» **WHAT TO PRODUCE**
Quote these lines exactly: the one that holds "Task: Switch to the 4h timeframe" and every line after it to the end of the material below. Skip pictures.

» **EXTRACTED ENTRIES**
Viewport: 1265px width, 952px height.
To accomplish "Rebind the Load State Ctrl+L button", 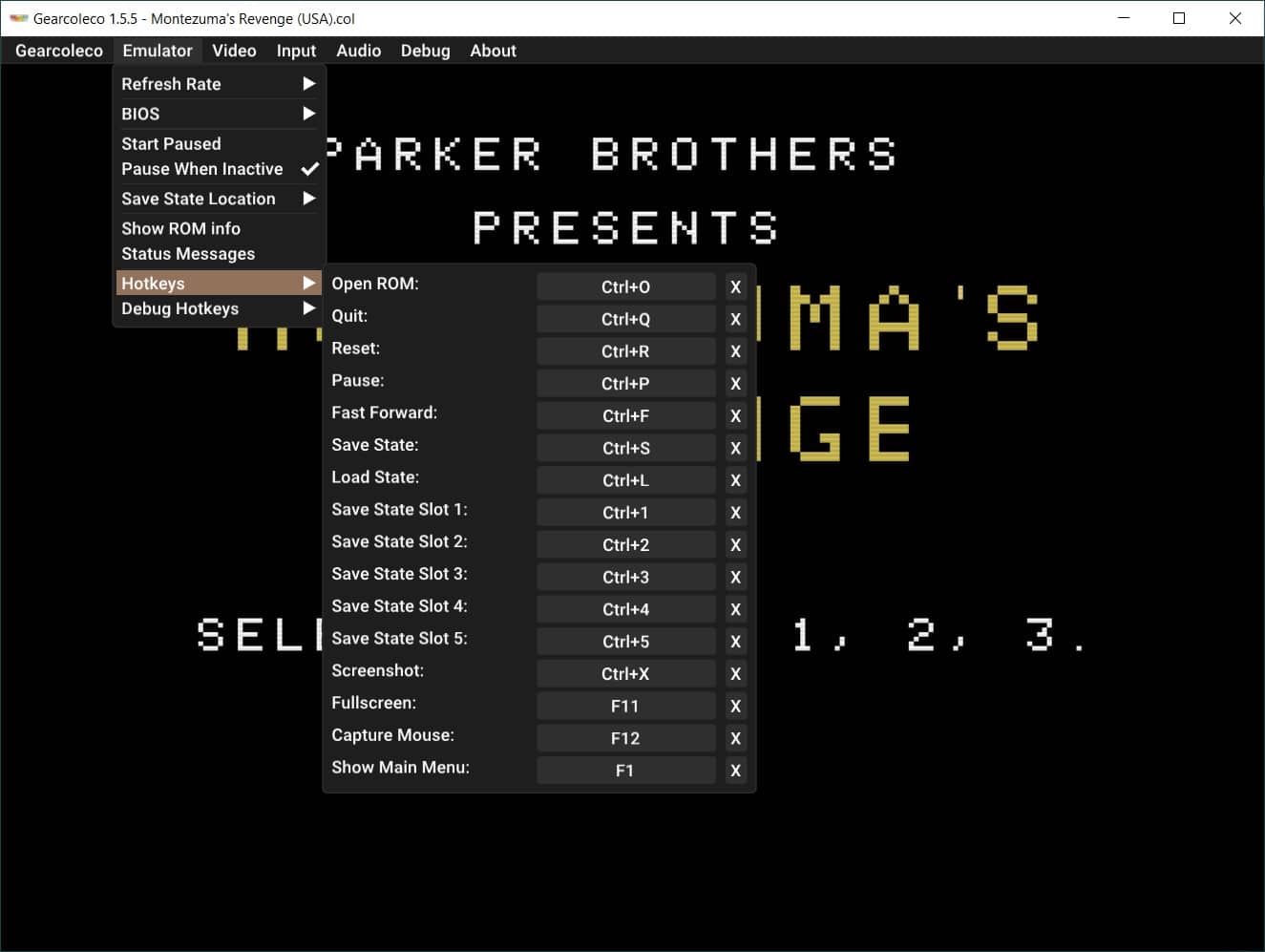I will 625,480.
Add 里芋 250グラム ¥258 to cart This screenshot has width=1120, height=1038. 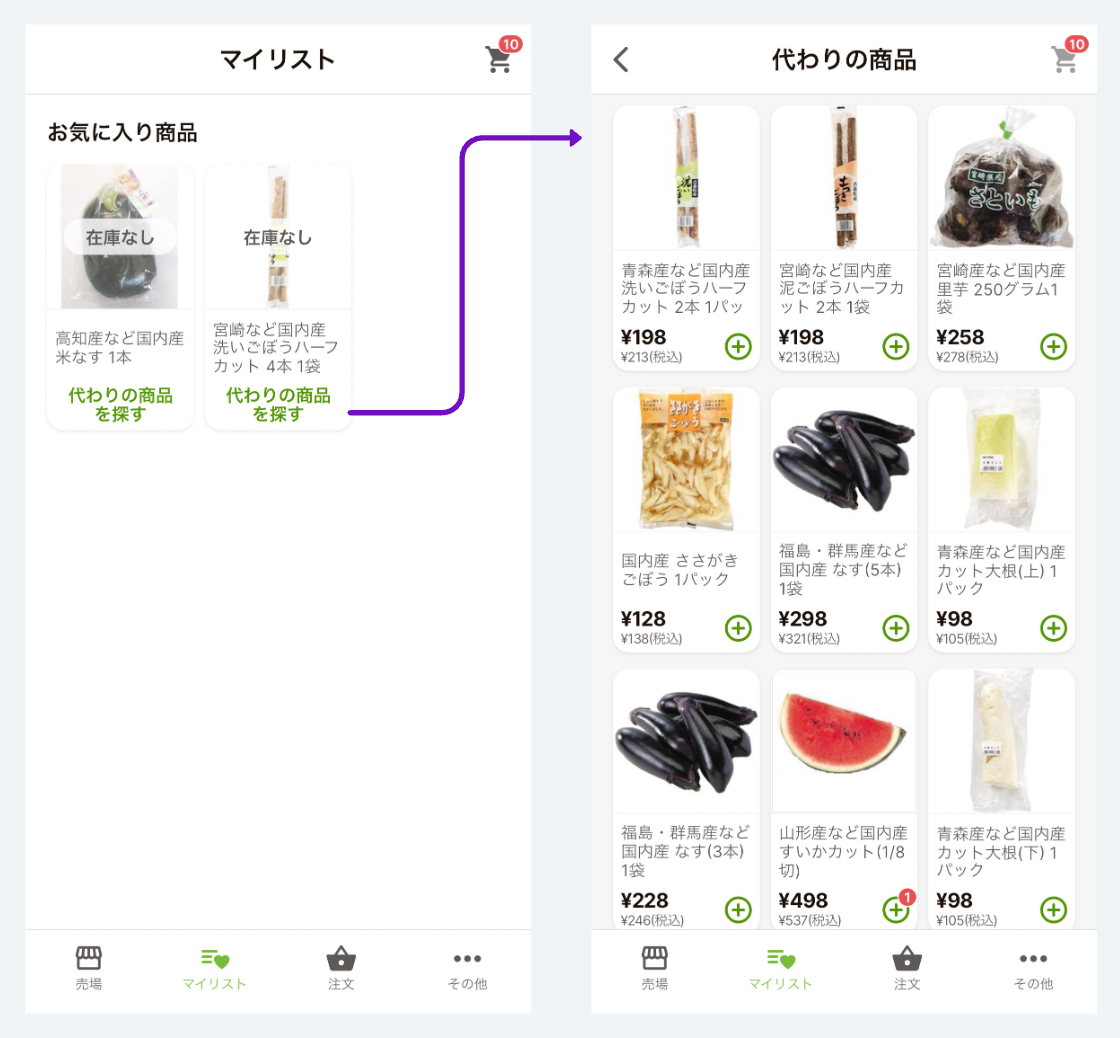[1054, 346]
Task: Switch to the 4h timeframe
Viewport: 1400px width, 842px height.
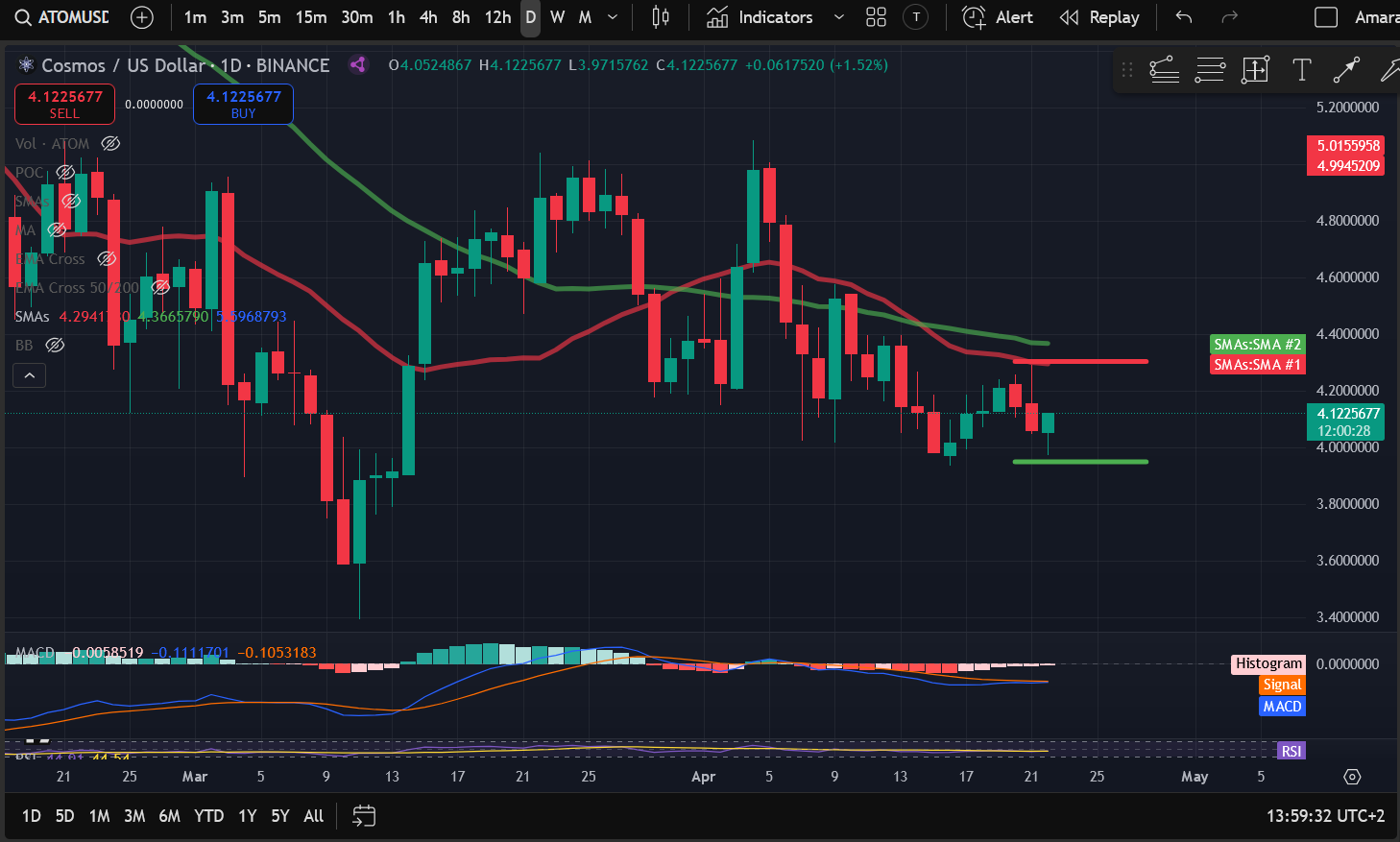Action: pos(428,17)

» **PROBLEM SOLUTION**
Task: Switch to the 4h timeframe
Viewport: 1400px width, 842px height.
Action: pos(428,17)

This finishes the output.